ゴーゴリは、私の手が震え出した事に気が付いたようだ。困った子供を見る顔をして、彼は一歩段差を登った。また希望が見えて来る。然し、道化師の嘘は魔人の其れと同じように巧みだ。彼はフョードルさん以上に高い身長を折り曲げるように体を傾けると、何故か仮面を外してしまう。そして、前に乗り出したままの私の体を正面からギュッと抱き締めた。至近距離でゴーゴリの呼吸が聞こえる。抱き締め返す事も出来ず、手持ち無沙汰な手を泳がせ乍ら身を固くした。
「ドス君は、屹度こんな気持ちなのだろうね」
「な、なにが?」
「君が置いて行かないでと泣く度、彼は仕方のない子供を見るような目をして「泣かないで」って君を抱き締める。そして何時も、何処にでも君を連れて行くんだ。最初は不思議だったよ。泣いている子供なんて面倒なだけだろうに、って。けれど段々私も慣れてしまって、今となっては彼の気持ちを理解出来そうだ」
長身痩躯のフョードルさんに比べて体つきも立派なゴーゴリの抱き締める力は、強くて、結構痛い。「痛いよゴーゴリ」呟くが、腕の力が弱まる事はない。だから如何しようもなくて、大好きで恋しいフョードルさんの香りとはまるで違う匂いに鼻先を埋めて彼の言葉に耳を傾け続けた。

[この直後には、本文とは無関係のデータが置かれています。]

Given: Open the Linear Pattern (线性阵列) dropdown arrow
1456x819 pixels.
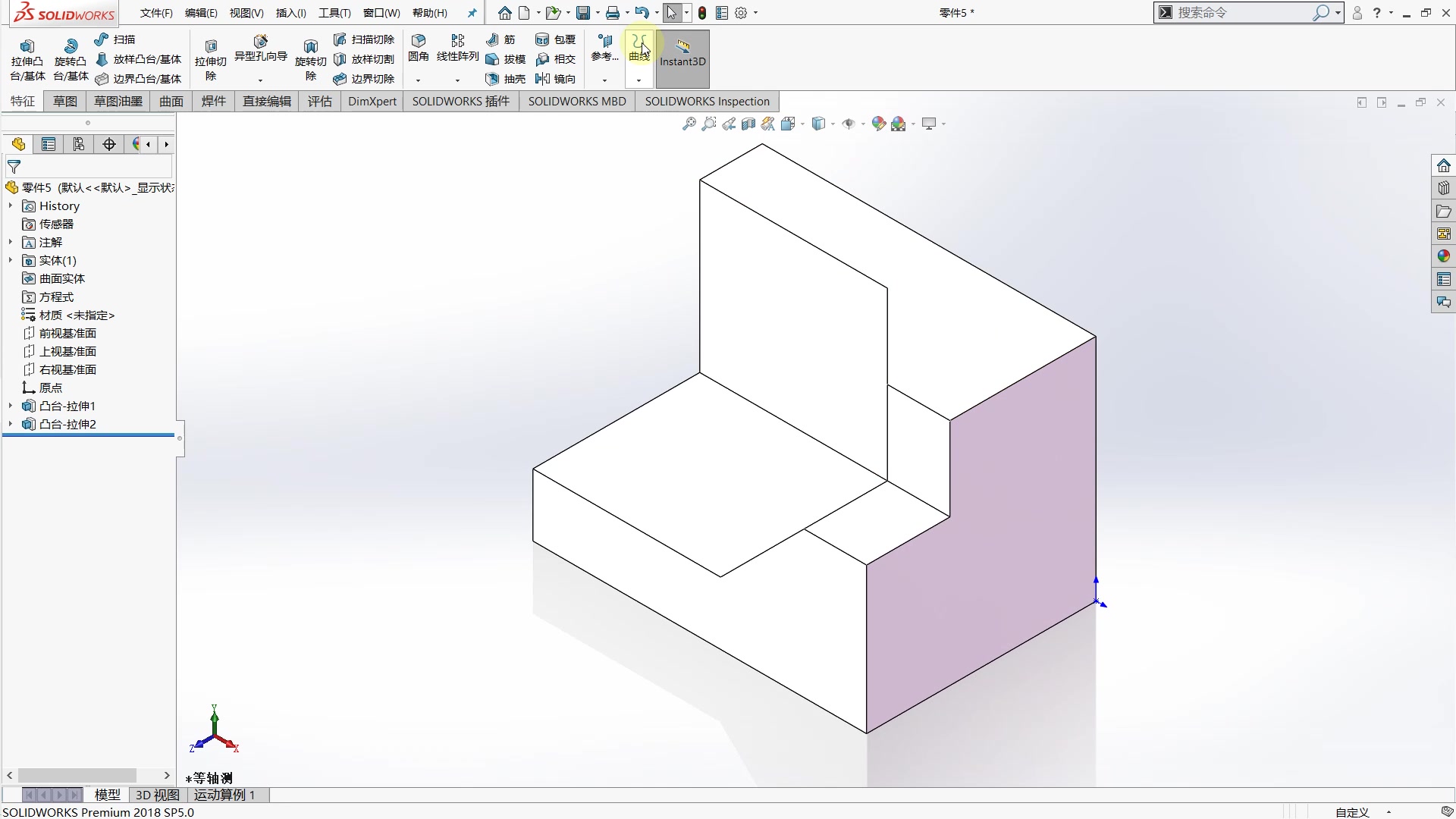Looking at the screenshot, I should (457, 80).
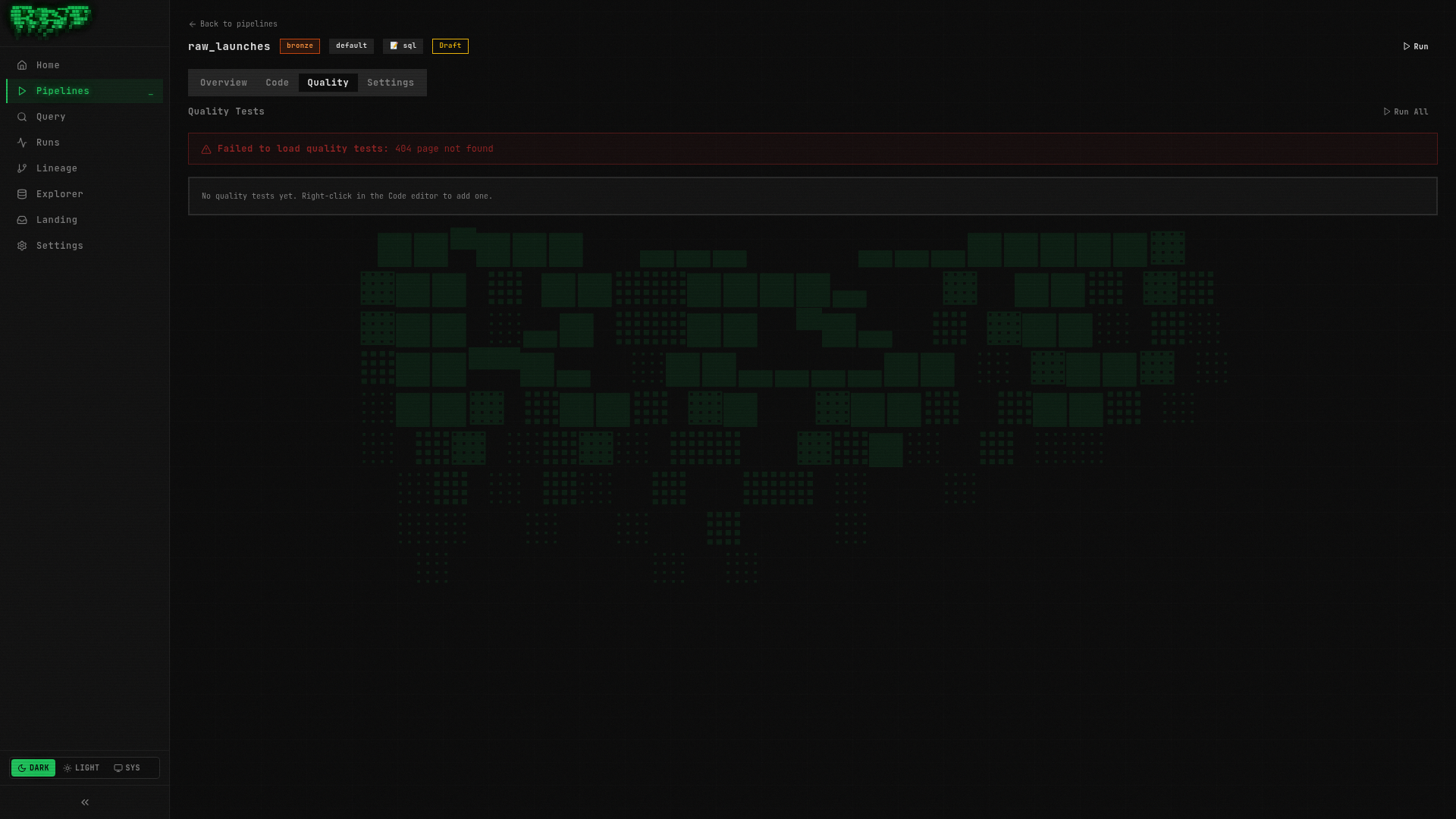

「君が泣くのは私もつらい。けれど今度ばかりは我儘を訊いてはあげられないよ。ごめんね、名前。お詫びに一つ、私からも真実を教えよう。君の心は今、彼で埋め尽くされて雁字搦めになっているんだ。だから君が大切にしている兎の縫いぐるみは私が預かっておくよ。ねえ、名前。何時か自由におなり。そうしたら屹度世界が違う色で見える筈だから」
「話が難しいよ、ゴーゴリ……」
「そうか、うん、そうだろうね……君では僕を理解し得ないだろう」
其れなのにゴーゴリの腕は、彼の意思のまま簡単に離れた。名残惜しさ等感じさせない、一瞬で私の体を解放した。ゴーゴリは、支えをなくしてぐらついた私の体を力強く押す。体勢を崩して座席に転がると、背後で扉の閉まる音が響いた。ハッとして扉へ駆け寄る。金色の瞳が、飛び立つ私を見上げて細くなる。道化師らしからぬ笑みが段々遠くなる。
羽根を回して浮かび上がったヘリコプターは、目的地を目指して天高く舞い上がる。あれだけ駄々を捏ねても、地上が見えなくなれば諦めはつくもので、椅子に腰掛けて膝の上で指を組んだ。高所恐怖症なんて真っ赤な嘘だ。ヘリコプターなんて全然怖くもない。其れなのに体の震えは止まらず、私は唇を噛み締める。あのマンションの部屋で、幾度となく香った血の匂いがした。